Trata-se de uma obra que contou com a participação do Presidente da República, Daniel Chapo, que destacou o Governo toma decisões que os moçambicanos vão perceber o seu alcance tendo em vista ao desenvolvimento inclusivo e sustentável.
Por sua vez, o autor explicou que o livro resulta de um conjunto de inquietações pessoais e profissionais, marcadas por “interrogações, preocupações e inconformismo” em relação à realidade do país.
Destacou que a obra também traduz convicções e crenças sobre os caminhos possíveis para o desenvolvimento de Moçambique.
Na sua intervenção, o autor destacou seis ideias centrais, que designou de “nervuras”, utilizadas como base para a análise apresentada no livro.
A primeira aponta que o crescimento económico sem diversificação, inclusão e transformação estrutural pode criar apenas uma “ilusão estatística”, sem gerar desenvolvimento real.

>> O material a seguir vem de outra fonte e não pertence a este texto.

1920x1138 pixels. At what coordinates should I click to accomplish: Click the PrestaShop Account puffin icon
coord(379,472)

A segunda “nervura” enfatiza a importância de um Estado forte, com capacidade institucional, empreendedor e meritocrática, como condição essencial para a implementação eficaz de estratégias de desenvolvimento.
“Sem um Estado com estas características, qualquer estratégia pode ficar apenas no papel”, referiu.

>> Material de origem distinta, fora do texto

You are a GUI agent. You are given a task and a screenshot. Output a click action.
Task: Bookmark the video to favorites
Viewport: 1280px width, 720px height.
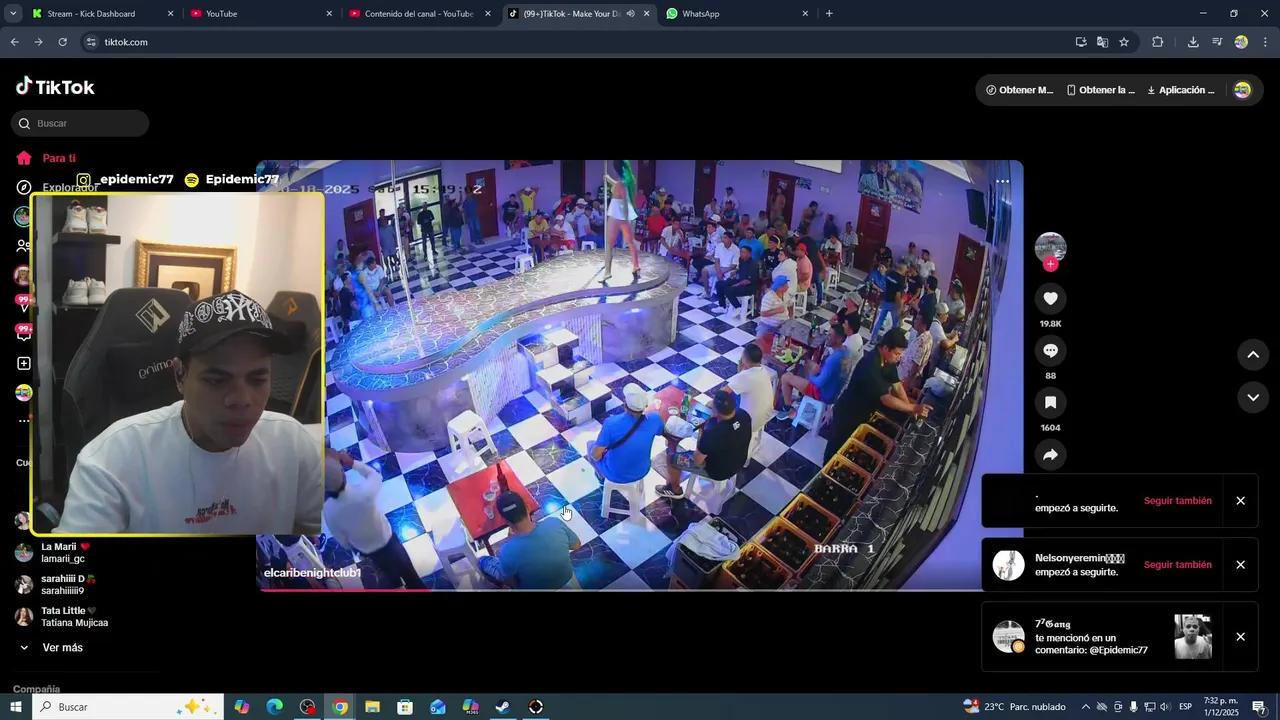1050,403
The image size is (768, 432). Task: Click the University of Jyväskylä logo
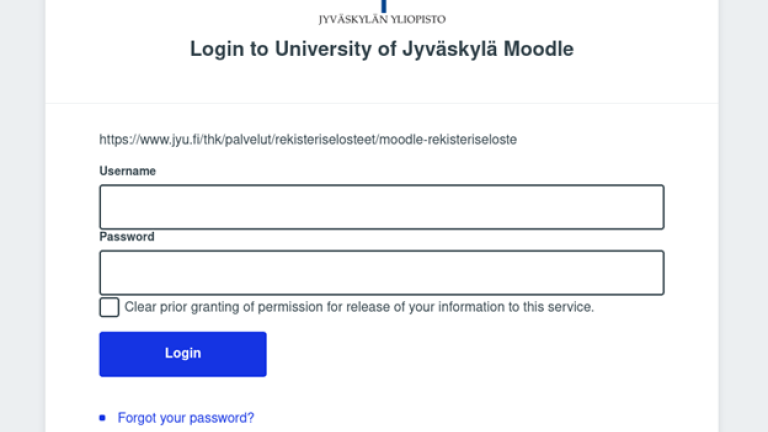point(382,6)
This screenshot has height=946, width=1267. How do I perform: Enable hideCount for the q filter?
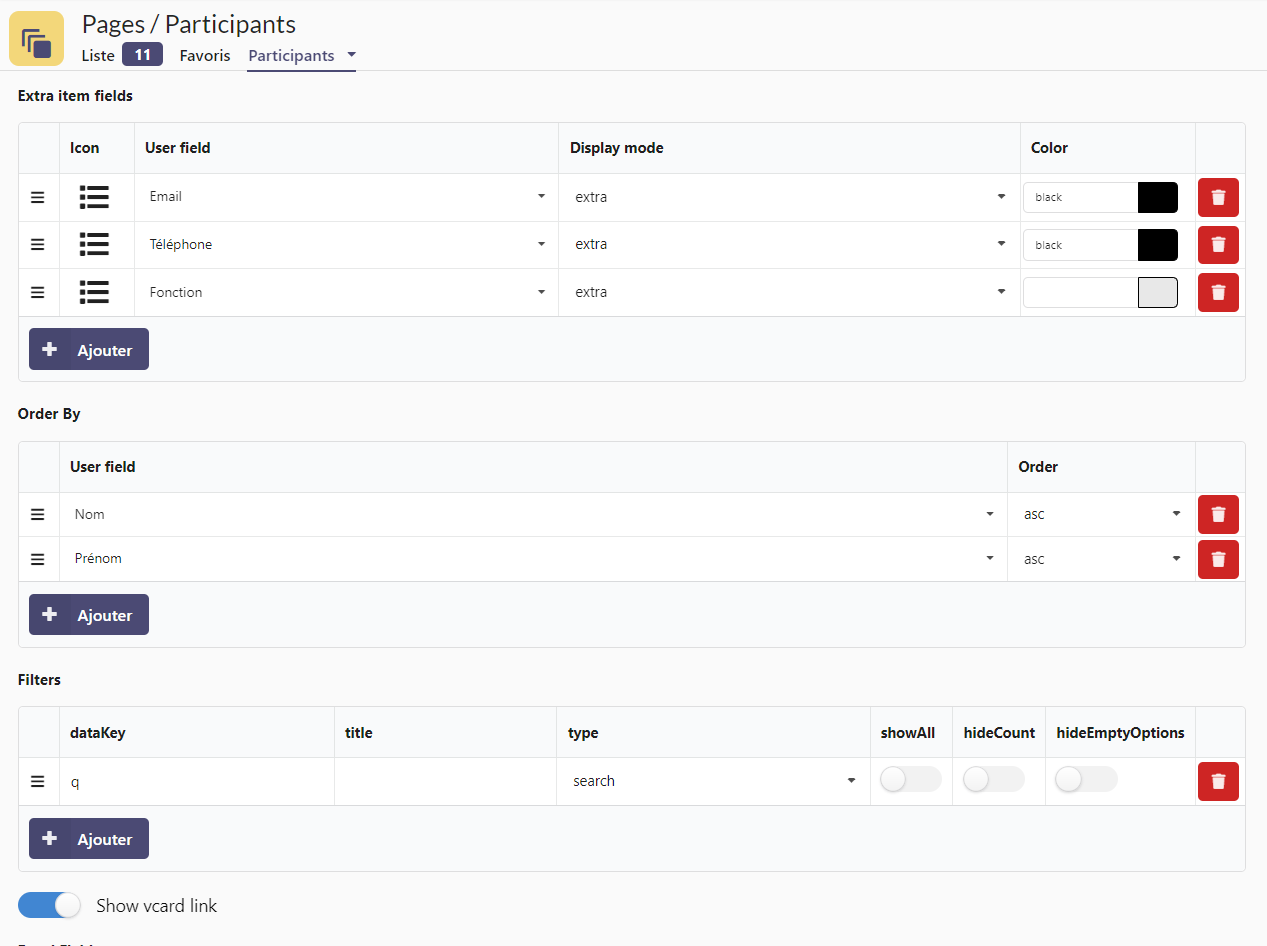(x=993, y=780)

Valá sublinhou ainda que a principal vantagem competitiva de Moçambique não reside nos recursos naturais, mas sim na “inteligência criativa do povo”, defendendo investimentos estratégicos nas pessoas como caminho para o progresso sustentável.

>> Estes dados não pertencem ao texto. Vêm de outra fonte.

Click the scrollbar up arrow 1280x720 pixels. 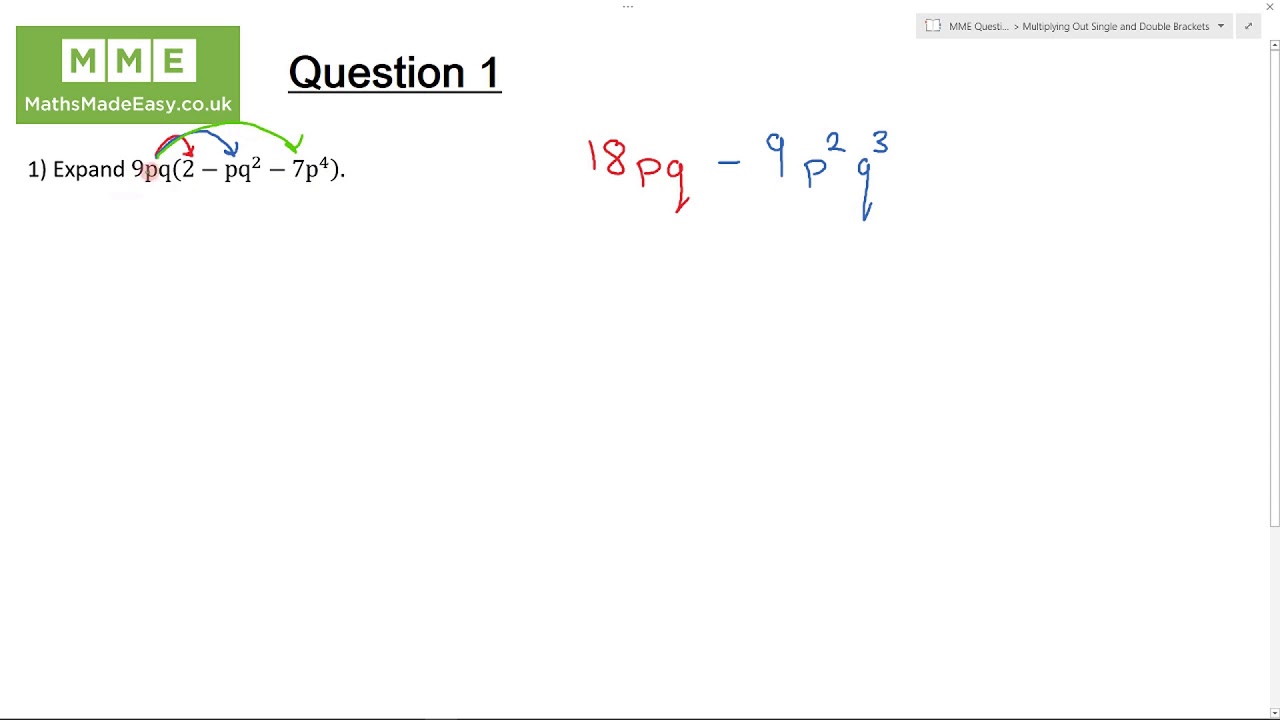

Numa quarta linha de reflexão, destacou o papel central da educação, inovação, tecnologia e juventude na construção de um futuro próspero, sobretudo num contexto global cada vez mais baseado no conhecimento.
Já a quinta “nervura” prende-se com a necessidade de o país desenvolver instrumentos adequados para financiar a sua transformação económica. O autor reconheceu avanços recentes, como a criação de mecanismos de financiamento, mas alertou para a importância de melhorar não apenas a oferta, mas também a qualidade da procura de serviços financeiros, com foco na capacitação e governação das empresas.
Por fim, defendeu que a qualidade das instituições é determinante para o desenvolvimento económico, sendo estas fundamentais para superar limitações na execução de políticas, coordenação e acesso equitativo às oportunidades.
Na ocasião, Valá referiu ainda que Moçambique, à semelhança de outros países, vive um contexto de incerteza, onde muitos cidadãos percebem o processo de desenvolvimento como lento e desafiante.
Ainda assim, destacou a resiliência histórica do país e a necessidade de reformas profundas, políticas adequadas e quadros competentes para impulsionar o progresso.